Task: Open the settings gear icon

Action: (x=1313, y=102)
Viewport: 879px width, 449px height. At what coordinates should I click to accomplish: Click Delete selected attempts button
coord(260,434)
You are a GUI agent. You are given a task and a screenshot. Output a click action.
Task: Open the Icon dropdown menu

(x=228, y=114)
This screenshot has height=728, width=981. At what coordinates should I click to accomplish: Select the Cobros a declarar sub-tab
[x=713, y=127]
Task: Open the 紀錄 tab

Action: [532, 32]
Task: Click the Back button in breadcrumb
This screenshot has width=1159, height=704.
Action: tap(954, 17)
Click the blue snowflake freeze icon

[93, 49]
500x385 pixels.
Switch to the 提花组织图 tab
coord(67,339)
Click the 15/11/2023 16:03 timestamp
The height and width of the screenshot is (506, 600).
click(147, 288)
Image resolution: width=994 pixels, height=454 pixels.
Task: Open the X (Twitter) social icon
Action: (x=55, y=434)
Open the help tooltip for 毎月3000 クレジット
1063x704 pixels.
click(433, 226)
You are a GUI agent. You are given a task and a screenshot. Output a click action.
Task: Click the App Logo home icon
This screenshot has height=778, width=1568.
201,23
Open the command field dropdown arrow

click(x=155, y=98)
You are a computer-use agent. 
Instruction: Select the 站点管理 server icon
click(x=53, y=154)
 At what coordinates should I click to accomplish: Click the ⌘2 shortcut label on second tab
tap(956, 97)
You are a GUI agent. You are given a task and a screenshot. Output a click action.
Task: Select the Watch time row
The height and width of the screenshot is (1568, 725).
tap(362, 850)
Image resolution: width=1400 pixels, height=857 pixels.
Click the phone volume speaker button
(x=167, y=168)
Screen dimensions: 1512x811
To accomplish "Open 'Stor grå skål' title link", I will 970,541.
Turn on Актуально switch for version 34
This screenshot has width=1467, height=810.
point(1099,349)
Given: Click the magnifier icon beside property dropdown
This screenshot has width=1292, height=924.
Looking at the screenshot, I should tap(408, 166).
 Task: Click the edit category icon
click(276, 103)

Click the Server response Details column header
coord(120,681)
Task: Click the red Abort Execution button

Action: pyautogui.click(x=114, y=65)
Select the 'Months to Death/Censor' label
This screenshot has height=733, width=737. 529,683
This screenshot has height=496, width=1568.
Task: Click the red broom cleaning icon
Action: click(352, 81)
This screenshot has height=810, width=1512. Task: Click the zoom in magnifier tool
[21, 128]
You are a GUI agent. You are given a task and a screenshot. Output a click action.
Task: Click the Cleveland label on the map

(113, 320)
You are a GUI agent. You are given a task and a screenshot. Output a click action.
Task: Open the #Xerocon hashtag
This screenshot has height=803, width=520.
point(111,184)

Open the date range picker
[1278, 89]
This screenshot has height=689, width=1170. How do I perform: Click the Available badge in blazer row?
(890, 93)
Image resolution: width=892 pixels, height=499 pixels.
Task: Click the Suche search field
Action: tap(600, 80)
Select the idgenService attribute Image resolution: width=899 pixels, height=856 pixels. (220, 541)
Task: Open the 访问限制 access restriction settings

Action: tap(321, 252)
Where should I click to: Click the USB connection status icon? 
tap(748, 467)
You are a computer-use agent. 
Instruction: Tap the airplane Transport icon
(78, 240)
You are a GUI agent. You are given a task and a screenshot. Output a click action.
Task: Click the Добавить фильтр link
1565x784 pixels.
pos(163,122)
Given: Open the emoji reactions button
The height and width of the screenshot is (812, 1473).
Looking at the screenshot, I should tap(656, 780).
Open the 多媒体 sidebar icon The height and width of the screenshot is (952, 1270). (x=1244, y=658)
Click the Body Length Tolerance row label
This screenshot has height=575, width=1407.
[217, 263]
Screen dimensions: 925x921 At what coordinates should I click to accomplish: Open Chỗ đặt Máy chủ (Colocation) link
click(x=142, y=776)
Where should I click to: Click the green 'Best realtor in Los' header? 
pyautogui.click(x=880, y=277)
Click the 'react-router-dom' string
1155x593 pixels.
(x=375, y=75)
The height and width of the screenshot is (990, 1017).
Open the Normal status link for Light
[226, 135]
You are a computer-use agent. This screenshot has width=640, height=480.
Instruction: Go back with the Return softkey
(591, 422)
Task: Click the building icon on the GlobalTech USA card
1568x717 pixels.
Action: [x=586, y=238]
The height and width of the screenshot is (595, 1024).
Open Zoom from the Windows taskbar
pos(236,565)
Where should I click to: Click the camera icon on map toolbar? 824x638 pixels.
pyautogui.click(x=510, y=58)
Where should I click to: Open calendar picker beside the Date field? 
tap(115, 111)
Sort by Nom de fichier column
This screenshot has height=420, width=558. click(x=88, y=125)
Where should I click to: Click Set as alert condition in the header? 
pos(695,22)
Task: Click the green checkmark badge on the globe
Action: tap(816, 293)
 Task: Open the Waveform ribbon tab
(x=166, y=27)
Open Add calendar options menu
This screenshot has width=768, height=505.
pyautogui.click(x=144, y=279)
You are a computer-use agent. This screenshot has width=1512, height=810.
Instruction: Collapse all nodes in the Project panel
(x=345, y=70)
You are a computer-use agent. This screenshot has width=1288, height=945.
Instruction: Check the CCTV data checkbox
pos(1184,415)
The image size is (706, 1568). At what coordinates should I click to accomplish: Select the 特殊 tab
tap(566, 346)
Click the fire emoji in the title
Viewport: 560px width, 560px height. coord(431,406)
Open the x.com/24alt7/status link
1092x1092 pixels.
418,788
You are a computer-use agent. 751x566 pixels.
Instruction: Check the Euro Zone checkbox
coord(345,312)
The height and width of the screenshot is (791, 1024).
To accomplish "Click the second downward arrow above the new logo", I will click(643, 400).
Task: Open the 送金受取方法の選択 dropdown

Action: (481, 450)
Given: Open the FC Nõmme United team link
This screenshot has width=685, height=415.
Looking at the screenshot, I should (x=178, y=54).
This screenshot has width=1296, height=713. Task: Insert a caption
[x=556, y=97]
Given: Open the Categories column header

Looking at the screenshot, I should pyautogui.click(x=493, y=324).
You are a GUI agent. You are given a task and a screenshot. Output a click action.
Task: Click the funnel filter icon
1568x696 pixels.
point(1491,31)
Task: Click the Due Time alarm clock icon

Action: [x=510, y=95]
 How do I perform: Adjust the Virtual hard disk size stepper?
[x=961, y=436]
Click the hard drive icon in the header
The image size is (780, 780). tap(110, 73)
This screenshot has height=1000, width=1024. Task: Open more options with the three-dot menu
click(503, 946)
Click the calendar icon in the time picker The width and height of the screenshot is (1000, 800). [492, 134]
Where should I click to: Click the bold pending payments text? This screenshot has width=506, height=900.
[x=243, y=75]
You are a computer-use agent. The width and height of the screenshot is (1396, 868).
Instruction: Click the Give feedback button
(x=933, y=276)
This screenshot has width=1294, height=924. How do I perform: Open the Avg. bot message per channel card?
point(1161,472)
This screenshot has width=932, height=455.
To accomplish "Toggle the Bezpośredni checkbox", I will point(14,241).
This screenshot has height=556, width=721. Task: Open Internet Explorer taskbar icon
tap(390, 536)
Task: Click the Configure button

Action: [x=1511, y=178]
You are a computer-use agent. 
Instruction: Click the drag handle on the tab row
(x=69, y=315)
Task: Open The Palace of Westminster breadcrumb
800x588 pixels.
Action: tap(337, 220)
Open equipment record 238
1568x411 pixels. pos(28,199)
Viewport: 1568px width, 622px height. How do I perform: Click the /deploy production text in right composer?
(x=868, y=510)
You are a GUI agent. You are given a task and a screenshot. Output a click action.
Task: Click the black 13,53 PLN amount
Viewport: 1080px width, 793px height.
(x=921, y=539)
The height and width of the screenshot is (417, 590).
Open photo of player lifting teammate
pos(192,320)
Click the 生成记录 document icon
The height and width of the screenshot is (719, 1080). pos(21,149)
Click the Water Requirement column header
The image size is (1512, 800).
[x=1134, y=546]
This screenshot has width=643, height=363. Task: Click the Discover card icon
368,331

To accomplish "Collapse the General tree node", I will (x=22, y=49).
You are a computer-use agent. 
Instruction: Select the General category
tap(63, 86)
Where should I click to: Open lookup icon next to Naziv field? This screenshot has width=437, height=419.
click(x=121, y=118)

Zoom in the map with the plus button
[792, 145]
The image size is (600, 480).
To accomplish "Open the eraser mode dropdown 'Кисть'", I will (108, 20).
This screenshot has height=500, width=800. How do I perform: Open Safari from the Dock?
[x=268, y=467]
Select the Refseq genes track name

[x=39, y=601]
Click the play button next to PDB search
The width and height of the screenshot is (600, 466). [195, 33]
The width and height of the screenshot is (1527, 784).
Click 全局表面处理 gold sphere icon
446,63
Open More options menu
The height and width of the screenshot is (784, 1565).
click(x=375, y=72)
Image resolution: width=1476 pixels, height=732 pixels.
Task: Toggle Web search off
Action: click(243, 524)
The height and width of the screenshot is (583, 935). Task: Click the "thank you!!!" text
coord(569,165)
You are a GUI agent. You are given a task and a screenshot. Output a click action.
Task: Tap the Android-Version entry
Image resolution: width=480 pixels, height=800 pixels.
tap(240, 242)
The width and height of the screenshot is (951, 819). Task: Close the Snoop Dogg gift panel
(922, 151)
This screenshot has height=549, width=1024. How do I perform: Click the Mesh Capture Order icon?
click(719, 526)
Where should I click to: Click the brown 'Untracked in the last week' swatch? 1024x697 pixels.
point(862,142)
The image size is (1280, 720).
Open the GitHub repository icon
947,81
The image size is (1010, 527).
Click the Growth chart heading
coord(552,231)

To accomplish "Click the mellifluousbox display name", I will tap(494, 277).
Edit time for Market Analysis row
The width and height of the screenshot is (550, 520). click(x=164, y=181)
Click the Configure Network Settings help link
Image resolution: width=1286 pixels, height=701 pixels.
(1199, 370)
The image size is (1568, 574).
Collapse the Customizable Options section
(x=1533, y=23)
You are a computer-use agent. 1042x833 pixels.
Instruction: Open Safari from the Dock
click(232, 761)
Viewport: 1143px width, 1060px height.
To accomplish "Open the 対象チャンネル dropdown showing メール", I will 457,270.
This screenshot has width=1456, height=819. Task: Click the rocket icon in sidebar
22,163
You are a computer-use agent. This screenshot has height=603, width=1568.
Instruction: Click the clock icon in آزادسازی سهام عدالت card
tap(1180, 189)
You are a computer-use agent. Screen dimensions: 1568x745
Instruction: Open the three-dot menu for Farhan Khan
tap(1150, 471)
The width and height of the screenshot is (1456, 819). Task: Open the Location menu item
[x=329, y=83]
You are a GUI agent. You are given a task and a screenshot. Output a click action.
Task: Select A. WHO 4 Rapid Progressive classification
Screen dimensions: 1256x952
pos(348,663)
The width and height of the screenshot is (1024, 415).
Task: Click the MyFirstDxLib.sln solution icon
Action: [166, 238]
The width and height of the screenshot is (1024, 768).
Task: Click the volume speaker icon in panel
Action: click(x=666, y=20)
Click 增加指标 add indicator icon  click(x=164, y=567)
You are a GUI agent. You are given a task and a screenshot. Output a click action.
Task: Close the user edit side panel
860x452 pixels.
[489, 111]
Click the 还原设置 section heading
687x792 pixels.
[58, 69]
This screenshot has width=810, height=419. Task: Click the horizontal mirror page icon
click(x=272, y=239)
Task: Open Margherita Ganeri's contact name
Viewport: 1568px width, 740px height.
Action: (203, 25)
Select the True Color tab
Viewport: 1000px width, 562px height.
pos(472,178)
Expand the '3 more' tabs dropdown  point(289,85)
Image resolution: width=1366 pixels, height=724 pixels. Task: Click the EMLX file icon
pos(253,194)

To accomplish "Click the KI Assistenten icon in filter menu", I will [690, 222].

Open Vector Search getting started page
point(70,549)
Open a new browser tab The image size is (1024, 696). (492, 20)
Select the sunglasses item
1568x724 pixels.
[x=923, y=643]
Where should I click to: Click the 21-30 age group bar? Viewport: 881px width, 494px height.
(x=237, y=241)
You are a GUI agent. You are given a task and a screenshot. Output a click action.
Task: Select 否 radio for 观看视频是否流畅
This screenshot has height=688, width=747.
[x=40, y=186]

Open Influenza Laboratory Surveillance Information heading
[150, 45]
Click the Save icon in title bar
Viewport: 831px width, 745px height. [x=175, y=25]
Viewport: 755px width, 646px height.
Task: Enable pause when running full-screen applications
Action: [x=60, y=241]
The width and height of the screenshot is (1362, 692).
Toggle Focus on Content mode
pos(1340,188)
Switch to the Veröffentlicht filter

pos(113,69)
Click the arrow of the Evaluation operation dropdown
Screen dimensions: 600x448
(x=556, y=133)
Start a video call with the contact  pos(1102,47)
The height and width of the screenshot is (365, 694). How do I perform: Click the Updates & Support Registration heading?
──────
| Exercise aim |
Please transcribe only the lines in the records above running from the line that has "Task: Click the Cleveland label on the map" through the line that has "Select the idgenService", both included, exactly as they appear.

| Solution to the exercise |
Task: Click the Cleveland label on the map

(113, 320)
You are a GUI agent. You are given a task and a screenshot. Output a click action.
Task: Open the #Xerocon hashtag
This screenshot has height=803, width=520.
point(111,184)

Open the date range picker
[1278, 89]
This screenshot has height=689, width=1170. How do I perform: Click the Available badge in blazer row?
(890, 93)
Image resolution: width=892 pixels, height=499 pixels.
Task: Click the Suche search field
Action: tap(600, 80)
Select the idgenService attribute Image resolution: width=899 pixels, height=856 pixels. (220, 541)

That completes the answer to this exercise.